Johns Creek Mayor Mike Bodker has led a qualified charge for the proposed regional transportation sales tax, arguing that traffic congestion is choking economic development and eroding the area’s quality of life.

At the same time, Bodker has insisted that money from the tax be distributed equitably to target commuter corridors most in need of relief. He has also criticized counties unwilling to chip in on regional transit the way residents of DeKalb and Fulton have supported MARTA with a penny sales tax for three decades.

Gov. Nathan Deal recently appointed Bodker, 46, to the newly created Transit Governance Task Force, which will develop metrowide mass transit legislation for the 2012 General Assembly.

Bodker is a partner in Johns Creek-based nexDimension Technology Solutions. He is chairman of the Metro Atlanta Mayors’ Association, treasurer and board member of the Atlanta Regional Commission and a member of its Regional Transit Committee, and sits on the executive board of the Georgia Municipal Association. He is also the North Fulton Mayors’ Association representative to the regional transportation roundtable, which is now finalizing its list of projects to be funded by the transportation sales tax.

Q. When you get up in the morning, which hat do you put on?

A. “I wear all of my various hats every single day, and I’m constantly juggling between the city, my real job and the work I do on behalf of the region.”

Q. What would you like to bring to the table as a member of the governor’s Transit Governance Task Force?

A. “I would like to see metro Atlanta unify its transit governance and come up with a workable operations and maintenance funding source so that we could have sustainable transit throughout the region.”

Q. Does that imply a contribution from outlying counties?

A. “No. It would say that those who have transit would help fund transit. We would pool those funds and pool the cost structure and become more efficient so that we could offer more transit at a lower cost. The picture of metro Atlanta looks pretty bleak if we don’t find a way to extend transit.”

Q. You are also the North Fulton Mayors’ representative to the regional roundtable. What do you hope to convey to its voting members this week?

A. “We’re for transit.... But we believe transit without regional governance is not workable.”

Q. This sounds like the threat north Fulton mayors made a year ago when they vowed to fight the transportation sales tax if Cobb and Gwinnett didn’t contribute something to regional transit.

A. “Nothing’s changed. Nothing’s changed because nothing’s happened....This is that defining moment in time when we’re either going to do the right thing, which is put true governance in place, or we’re going to fail the region.”
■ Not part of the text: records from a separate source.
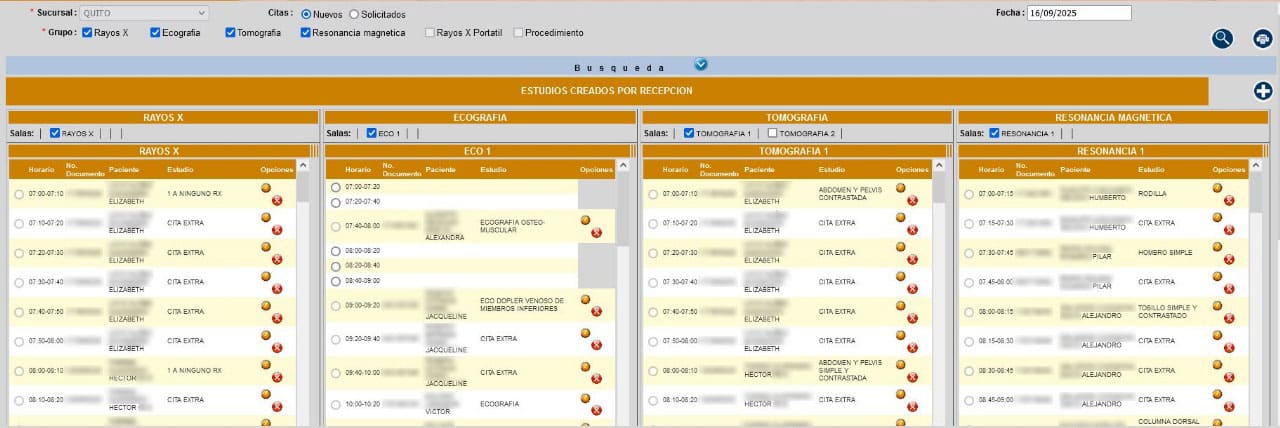Click the printer icon at top right

(x=1263, y=39)
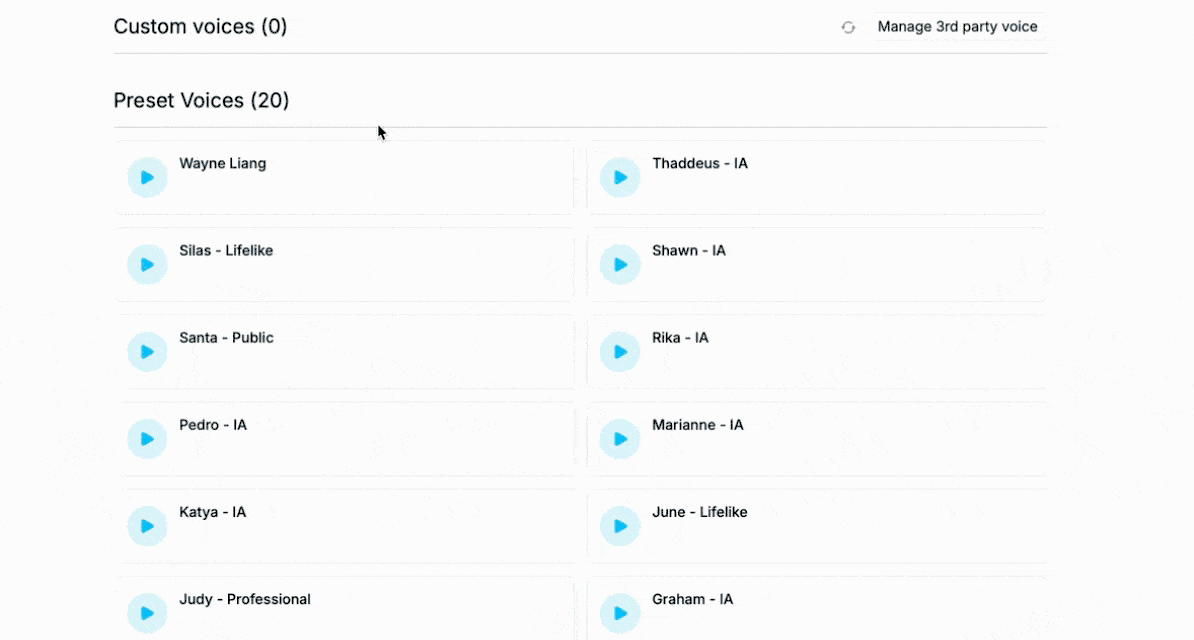Listen to the Santa - Public voice
Viewport: 1194px width, 640px height.
(147, 352)
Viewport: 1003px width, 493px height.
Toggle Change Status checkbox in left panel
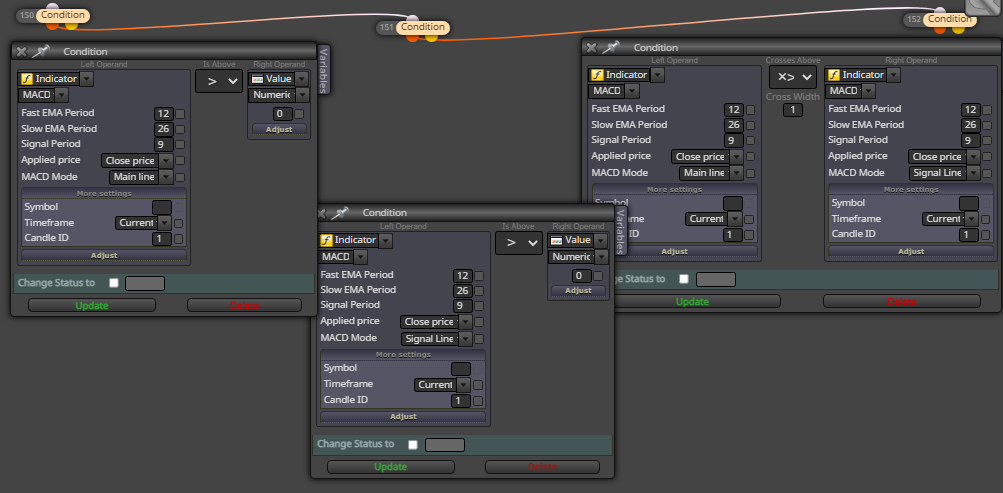[x=114, y=283]
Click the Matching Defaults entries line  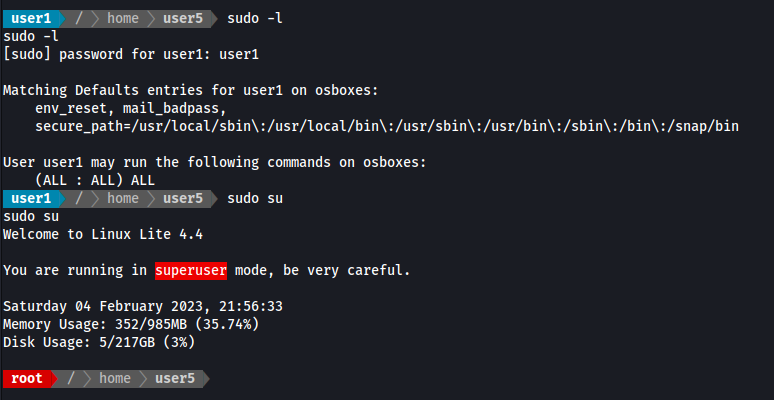click(191, 90)
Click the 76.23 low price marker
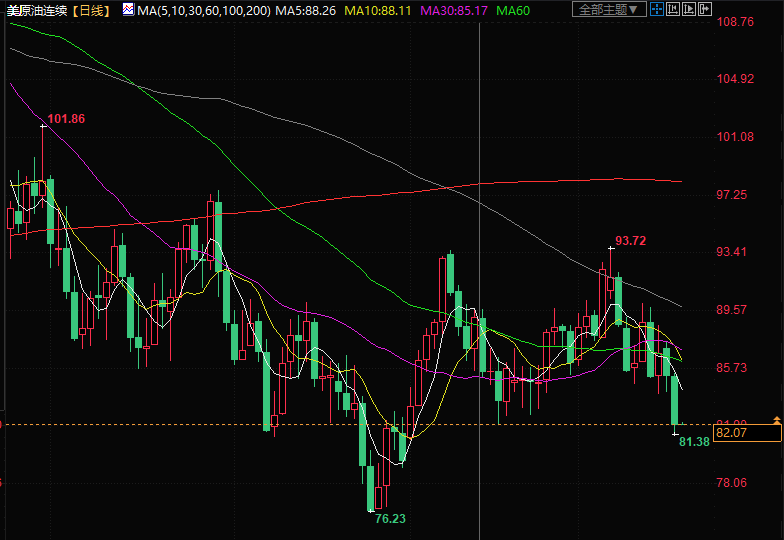Viewport: 784px width, 540px height. tap(390, 519)
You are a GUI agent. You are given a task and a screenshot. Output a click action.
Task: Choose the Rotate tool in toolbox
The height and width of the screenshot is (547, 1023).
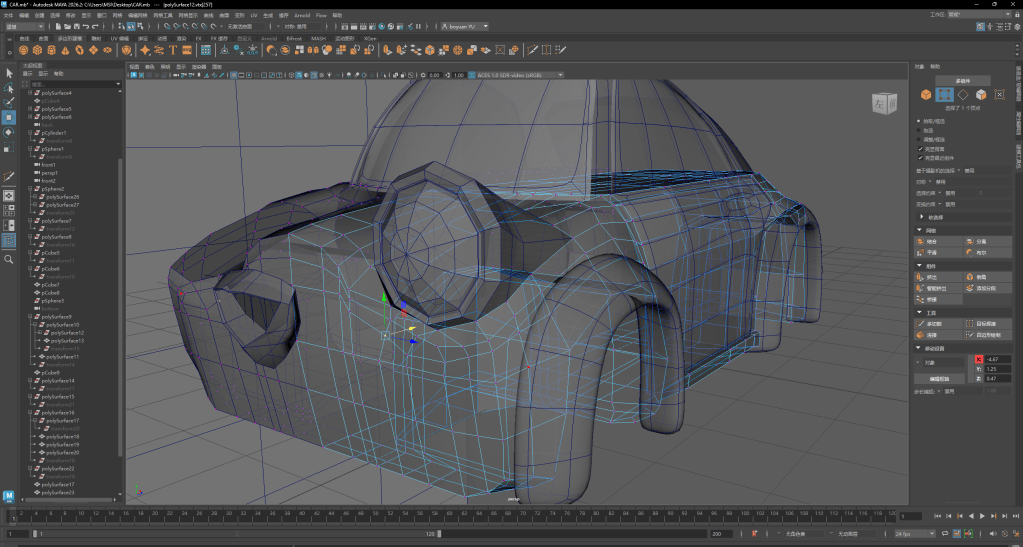tap(9, 132)
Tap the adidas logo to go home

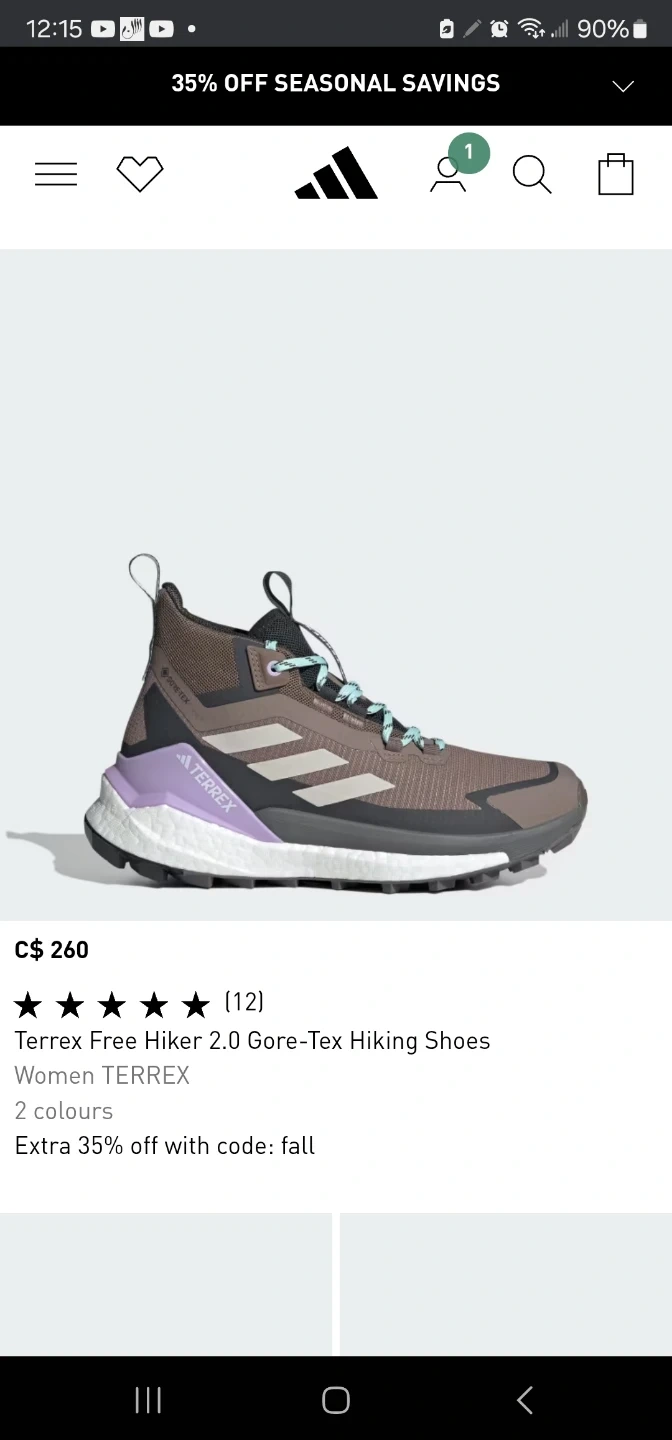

Q. Are you satisfied with the roundtable list as it stands?

A. “The project list is not completed yet. I think north Fulton has a great set of projects. Certainly I would not have been upset if there had been more, but I’ve tried to take off my north Fulton hat and recognize that ... as long as we improve the commute in general, we’re helping everybody out.”

Q. What about Atlanta’s Beltline project receiving T-SPLOST money?

A. “I think the Beltline is a very important project, and it’s important especially for the City of Atlanta. My concerns about the Beltline have been: Is it the best use of $600 million of Transportation Investment Act funding compared to other ways that some $600 million could be invested? You have to ask that question of each and every project.”